- Theatrical release poster
- Directed by: Neelan K. Sekar
- Written by: Neelan K. Sekar
- Produced by: Pattiyal Sekar
- Starring: Krishna Janani Prakash Raj
- Cinematography: Dinesh Kumar
- Edited by: V. T. Vijayan
- Music by: Vidyasagar
- Production company: Talking Times Pvt.Ltd
- Release date: 5 September 2008;
- Running time: 106 minutes
- Country: India
- Language: Tamil

= Alibhabha =

Alibhabha is a 2008 Indian Tamil-language thriller film directed by Neelan K. Sekar and produced by Pattiyal Sekhar. The film stars the latter's son Krishna along with Janani and Prakash Raj in the lead roles, while Biju Menon, Thilakan, and Azhagam Perumal play supporting roles. Vidyasagar scored the music for the film while V. T. Vijayan handled the editing and Dinesh Kumar worked the cinematography. The film was released on 5 September 2008.

==Plot==
The city is being shaken by many heart-stopping crimes occurring at different places. Young women are being molested and killed with alarming frequency. Velu (Kreshna) helps his father Subramaniam (Prakash Raj) in stealing. Being seasoned thieves, they rob everything from pins to cars. A spate of young women is murdered, and these developments rock the city. Thiagarajan (Azhagam Perumal), a tough cop, investigates the case. However, differences of opinion crop up between the Police Commissioner (Biju Menon) and Thiagarajan. One day, Velu saves the commissioner from a meeting to steal the commissioner's car's audio player and gets acquainted with him. He then begins to fall for Janani (Janani), who works in a bank.
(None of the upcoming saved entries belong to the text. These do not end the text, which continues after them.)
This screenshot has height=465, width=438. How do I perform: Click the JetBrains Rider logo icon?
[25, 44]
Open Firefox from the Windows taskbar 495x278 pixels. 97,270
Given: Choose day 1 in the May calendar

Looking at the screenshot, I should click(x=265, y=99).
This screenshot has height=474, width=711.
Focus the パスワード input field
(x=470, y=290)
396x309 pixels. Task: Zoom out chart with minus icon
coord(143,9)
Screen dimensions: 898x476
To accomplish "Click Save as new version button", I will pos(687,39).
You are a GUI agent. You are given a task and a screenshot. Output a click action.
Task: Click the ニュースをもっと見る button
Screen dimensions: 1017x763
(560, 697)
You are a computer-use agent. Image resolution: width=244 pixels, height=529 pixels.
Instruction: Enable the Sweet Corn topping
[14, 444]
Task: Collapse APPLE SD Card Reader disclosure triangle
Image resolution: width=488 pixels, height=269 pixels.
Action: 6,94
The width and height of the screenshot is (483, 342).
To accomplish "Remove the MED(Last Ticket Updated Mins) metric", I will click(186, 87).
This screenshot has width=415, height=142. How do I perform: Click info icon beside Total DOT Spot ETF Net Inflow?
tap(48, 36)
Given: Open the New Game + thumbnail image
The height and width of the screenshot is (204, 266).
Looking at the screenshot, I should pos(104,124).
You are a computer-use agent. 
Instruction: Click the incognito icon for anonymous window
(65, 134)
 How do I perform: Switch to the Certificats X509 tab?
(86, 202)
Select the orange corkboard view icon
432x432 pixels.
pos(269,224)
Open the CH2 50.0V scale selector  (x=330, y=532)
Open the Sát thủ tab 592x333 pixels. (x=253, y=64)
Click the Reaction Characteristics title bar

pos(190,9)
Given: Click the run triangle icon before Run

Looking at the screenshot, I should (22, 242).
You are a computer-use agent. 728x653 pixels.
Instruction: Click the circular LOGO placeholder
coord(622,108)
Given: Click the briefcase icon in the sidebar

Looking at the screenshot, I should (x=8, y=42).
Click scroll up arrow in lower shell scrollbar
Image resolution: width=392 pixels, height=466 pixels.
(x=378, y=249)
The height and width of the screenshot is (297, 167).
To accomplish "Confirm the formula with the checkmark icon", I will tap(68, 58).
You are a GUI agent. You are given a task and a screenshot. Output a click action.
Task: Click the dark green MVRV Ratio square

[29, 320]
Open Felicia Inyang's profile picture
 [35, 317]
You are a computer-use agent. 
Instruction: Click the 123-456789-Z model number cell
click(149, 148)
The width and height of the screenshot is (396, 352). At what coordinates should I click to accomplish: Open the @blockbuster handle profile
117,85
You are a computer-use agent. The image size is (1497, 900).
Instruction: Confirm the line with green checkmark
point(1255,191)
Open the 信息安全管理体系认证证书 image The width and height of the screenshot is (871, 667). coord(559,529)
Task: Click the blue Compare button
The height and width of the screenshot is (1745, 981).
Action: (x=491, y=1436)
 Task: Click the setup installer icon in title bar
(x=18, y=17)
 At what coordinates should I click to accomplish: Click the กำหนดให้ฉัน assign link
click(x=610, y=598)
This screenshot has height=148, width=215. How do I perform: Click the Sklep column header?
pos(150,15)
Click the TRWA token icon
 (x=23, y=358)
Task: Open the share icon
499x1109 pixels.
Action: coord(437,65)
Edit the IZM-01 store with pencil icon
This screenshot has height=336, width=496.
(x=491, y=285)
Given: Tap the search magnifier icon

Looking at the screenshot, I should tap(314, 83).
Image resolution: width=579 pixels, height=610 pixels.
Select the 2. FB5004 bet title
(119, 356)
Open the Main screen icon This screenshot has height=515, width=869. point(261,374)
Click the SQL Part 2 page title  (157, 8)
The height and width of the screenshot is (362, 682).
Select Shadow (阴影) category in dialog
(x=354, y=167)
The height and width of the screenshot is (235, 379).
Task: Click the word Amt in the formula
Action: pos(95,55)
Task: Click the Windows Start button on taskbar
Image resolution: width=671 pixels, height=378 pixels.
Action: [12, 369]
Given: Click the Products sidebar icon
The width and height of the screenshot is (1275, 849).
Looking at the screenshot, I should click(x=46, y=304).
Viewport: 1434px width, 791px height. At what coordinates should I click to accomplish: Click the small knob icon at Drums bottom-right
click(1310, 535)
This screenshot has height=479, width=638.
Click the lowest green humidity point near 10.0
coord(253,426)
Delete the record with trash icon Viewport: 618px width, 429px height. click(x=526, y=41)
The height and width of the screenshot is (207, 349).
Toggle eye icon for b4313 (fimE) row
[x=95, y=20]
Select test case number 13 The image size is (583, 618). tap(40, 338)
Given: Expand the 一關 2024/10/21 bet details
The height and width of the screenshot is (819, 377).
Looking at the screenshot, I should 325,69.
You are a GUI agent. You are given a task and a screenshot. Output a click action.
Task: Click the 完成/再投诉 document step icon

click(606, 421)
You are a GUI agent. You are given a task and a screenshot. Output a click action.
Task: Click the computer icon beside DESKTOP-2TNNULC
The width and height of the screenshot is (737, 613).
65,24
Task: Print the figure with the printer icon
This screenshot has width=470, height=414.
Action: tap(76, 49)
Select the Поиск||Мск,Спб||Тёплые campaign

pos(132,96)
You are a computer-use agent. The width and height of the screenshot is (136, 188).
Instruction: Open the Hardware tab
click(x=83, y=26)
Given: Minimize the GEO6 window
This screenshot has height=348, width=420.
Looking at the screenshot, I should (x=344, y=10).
One day, when Velu withdraws money, he is shocked to find the balance as Rs. 5 Lakhs. It suddenly swells to Rs. 30 Lakhs, then Rs. 70 Lakhs. That is when Subramaniam realizes that this is no mere coincidence. Someone was using them as a pawn to cover up for other serious activities. They were being used as the "third man", a common term in criminal parlance. Before they realize, all of them are caught in the web laid out. Who laid it out, how, and why, and do they eventually come out of it form the crux of the story. Subramaniam comes to Velu's rescue and manages to find the reason behind it. When the family begins to find out the reason behind this act, it results in bloodshed and gore, eventually ending with Velu coming across the killers of young women in the city.

==Soundtrack==

The music and background score is composed by Vidyasagar, with lyrics written by P. Vijay, Yugabharathi and Jayantha.
- "Krishna Krishna" - Ranjith
- "Are Sambo Sambo" - Jassie Gift
- "Neenda Mounam" - Karthik, Rajeswari
- "Nenjil Aathadi" - Vidyasagar, Shiva
- "Pudhiya Paarvai Ondru" - Ranjith, Sujatha Mohan

==Critical reception==
A critic from Sify wrote, "On the whole Neelan definitely has the stuff in him, for a first timer his screenplay and narration is impressive, but towards the end goes overboard". Pavithra Srinivasan of Rediff.com rated the film three out of five stars and wrote, "With its allusions to the legend of Alibhabha, this latest flick has all the ingredients of a standard masala flick but it's got something more; a darn good story and intelligent screenplay that'll make you stick to your seats. Definitely worth a watch".